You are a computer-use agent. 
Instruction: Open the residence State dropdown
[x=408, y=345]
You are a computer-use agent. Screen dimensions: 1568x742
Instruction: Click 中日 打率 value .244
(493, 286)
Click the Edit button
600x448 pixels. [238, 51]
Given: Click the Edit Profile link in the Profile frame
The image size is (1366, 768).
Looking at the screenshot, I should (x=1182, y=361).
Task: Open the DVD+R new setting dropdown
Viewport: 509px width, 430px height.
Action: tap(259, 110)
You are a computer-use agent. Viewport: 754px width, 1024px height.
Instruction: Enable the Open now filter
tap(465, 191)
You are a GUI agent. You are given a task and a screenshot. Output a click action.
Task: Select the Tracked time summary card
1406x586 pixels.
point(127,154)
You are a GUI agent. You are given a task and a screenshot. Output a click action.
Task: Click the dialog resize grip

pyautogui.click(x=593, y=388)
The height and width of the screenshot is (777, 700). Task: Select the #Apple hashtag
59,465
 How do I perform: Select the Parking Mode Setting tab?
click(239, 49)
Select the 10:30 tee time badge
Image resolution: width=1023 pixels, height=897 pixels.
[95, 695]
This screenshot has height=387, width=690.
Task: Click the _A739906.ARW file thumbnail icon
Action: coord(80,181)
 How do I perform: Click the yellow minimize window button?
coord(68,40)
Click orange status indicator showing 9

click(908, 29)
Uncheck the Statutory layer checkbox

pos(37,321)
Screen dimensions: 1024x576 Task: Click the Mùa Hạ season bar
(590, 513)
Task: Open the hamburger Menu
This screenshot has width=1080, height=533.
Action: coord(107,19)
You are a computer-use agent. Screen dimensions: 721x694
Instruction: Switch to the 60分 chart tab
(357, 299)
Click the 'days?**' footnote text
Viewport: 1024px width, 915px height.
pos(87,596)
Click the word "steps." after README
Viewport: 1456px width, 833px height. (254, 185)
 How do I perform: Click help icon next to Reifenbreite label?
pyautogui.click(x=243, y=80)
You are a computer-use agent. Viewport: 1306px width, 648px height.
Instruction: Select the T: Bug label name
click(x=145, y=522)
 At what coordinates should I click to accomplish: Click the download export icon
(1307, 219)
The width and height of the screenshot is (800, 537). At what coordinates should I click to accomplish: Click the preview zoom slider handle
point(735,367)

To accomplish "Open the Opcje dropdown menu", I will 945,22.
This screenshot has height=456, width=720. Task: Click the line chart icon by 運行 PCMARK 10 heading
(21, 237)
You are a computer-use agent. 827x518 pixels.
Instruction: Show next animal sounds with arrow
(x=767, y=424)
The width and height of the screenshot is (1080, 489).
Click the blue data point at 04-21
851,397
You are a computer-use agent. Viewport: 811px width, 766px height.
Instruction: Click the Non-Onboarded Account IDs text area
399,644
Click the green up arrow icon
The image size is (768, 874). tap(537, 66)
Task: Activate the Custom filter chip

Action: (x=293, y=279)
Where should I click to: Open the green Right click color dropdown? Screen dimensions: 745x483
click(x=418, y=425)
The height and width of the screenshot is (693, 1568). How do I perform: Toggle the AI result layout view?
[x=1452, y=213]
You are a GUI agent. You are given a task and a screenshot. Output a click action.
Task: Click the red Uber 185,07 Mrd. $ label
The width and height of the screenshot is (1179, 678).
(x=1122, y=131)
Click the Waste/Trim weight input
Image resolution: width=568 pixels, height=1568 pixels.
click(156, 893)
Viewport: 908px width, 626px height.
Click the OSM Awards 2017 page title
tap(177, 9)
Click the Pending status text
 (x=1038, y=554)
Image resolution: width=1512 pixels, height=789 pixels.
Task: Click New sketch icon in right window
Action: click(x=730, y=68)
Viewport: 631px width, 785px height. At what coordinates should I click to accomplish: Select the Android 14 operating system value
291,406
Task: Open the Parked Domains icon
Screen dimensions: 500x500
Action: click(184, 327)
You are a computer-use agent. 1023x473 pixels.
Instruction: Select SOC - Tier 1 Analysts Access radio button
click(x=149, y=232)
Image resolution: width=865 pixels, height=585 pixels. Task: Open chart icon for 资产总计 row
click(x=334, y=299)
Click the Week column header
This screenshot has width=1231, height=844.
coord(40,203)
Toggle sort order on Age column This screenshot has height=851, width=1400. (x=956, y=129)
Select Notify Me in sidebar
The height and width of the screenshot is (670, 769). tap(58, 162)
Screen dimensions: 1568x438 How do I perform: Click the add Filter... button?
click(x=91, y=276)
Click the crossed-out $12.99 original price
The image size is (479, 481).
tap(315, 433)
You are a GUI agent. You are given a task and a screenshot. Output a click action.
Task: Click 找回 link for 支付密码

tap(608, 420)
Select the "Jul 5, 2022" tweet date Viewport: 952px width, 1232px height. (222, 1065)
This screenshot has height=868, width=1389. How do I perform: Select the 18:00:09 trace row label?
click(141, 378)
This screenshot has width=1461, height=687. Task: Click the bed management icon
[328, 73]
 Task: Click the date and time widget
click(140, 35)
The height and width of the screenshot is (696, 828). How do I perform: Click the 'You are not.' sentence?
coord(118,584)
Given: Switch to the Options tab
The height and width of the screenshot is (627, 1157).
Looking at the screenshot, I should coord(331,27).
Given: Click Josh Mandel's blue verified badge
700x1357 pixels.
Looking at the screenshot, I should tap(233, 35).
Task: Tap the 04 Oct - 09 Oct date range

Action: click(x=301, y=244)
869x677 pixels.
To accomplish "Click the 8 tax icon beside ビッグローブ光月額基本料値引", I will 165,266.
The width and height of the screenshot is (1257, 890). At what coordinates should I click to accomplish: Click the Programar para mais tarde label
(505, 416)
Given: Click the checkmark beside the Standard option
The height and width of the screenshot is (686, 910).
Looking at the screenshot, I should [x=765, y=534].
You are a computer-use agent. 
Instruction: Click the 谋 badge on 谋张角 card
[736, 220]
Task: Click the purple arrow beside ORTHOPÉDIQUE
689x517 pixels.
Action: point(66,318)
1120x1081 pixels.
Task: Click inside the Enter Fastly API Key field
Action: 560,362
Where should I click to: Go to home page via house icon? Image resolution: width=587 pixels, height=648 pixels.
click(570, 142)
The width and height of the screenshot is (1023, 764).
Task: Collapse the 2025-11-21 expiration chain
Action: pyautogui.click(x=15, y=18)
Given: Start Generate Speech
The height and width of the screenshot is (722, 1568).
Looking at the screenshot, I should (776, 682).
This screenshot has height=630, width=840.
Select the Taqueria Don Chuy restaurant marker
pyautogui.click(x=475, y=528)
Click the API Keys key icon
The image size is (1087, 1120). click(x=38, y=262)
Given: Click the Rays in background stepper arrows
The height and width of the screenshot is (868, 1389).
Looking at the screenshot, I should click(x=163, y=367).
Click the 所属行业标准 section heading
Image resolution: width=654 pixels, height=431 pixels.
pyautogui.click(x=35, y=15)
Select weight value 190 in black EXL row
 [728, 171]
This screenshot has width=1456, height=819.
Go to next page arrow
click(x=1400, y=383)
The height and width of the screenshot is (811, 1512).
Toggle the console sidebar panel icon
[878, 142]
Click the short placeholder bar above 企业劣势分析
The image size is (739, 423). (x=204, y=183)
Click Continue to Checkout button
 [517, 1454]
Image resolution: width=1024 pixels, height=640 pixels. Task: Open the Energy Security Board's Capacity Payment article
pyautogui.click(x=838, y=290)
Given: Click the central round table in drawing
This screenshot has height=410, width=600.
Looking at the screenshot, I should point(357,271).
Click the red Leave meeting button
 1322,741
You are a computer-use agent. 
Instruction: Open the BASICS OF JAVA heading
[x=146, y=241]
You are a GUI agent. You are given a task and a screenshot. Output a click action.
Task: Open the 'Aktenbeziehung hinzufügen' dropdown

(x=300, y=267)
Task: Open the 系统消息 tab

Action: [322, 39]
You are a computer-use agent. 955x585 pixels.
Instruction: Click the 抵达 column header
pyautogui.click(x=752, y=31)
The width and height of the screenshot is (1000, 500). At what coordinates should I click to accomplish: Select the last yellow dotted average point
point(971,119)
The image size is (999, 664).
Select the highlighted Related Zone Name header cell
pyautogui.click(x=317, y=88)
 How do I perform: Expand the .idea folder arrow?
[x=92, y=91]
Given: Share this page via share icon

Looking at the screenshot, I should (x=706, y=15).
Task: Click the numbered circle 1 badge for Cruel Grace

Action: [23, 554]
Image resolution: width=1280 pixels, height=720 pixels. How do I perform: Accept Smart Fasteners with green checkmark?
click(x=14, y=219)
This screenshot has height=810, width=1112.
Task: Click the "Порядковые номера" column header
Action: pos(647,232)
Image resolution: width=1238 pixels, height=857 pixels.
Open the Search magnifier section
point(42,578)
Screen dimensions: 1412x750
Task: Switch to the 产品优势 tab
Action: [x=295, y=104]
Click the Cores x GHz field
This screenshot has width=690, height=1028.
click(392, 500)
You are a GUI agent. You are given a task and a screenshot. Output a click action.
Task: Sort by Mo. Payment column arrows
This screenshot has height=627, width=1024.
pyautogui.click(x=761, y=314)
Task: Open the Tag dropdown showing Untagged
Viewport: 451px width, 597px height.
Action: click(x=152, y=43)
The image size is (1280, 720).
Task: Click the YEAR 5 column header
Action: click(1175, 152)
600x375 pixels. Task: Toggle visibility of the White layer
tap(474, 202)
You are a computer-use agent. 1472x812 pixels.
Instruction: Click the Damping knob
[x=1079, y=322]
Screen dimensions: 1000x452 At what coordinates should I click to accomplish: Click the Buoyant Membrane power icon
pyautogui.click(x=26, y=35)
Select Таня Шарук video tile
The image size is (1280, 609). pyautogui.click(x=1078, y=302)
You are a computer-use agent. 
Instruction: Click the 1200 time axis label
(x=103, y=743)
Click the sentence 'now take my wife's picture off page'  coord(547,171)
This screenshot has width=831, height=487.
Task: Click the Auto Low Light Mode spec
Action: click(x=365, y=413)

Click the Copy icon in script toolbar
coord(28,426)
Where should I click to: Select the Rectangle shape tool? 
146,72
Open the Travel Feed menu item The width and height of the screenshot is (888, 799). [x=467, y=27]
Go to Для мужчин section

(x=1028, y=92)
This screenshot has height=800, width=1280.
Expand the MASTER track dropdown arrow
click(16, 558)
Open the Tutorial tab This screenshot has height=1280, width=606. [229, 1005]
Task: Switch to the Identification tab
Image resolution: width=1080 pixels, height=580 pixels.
* * * * * * * * *
Brief: Return only the part of the records above that opens with the line containing "Given: Click the central" and closes with the line containing "Task: Sort by Mo. Payment column arrows", ends included.

Written solution:
Given: Click the central round table in drawing
This screenshot has height=410, width=600.
Looking at the screenshot, I should point(357,271).
Click the red Leave meeting button
 1322,741
You are a computer-use agent. 
Instruction: Open the BASICS OF JAVA heading
[x=146, y=241]
You are a GUI agent. You are given a task and a screenshot. Output a click action.
Task: Open the 'Aktenbeziehung hinzufügen' dropdown

(x=300, y=267)
Task: Open the 系统消息 tab

Action: [322, 39]
You are a computer-use agent. 955x585 pixels.
Instruction: Click the 抵达 column header
pyautogui.click(x=752, y=31)
The width and height of the screenshot is (1000, 500). At what coordinates should I click to accomplish: Select the last yellow dotted average point
point(971,119)
The image size is (999, 664).
Select the highlighted Related Zone Name header cell
pyautogui.click(x=317, y=88)
 How do I perform: Expand the .idea folder arrow?
[x=92, y=91]
Given: Share this page via share icon

Looking at the screenshot, I should (x=706, y=15).
Task: Click the numbered circle 1 badge for Cruel Grace

Action: [23, 554]
Image resolution: width=1280 pixels, height=720 pixels. How do I perform: Accept Smart Fasteners with green checkmark?
click(x=14, y=219)
This screenshot has height=810, width=1112.
Task: Click the "Порядковые номера" column header
Action: pos(647,232)
Image resolution: width=1238 pixels, height=857 pixels.
Open the Search magnifier section
point(42,578)
Screen dimensions: 1412x750
Task: Switch to the 产品优势 tab
Action: [x=295, y=104]
Click the Cores x GHz field
This screenshot has width=690, height=1028.
click(392, 500)
You are a GUI agent. You are given a task and a screenshot. Output a click action.
Task: Sort by Mo. Payment column arrows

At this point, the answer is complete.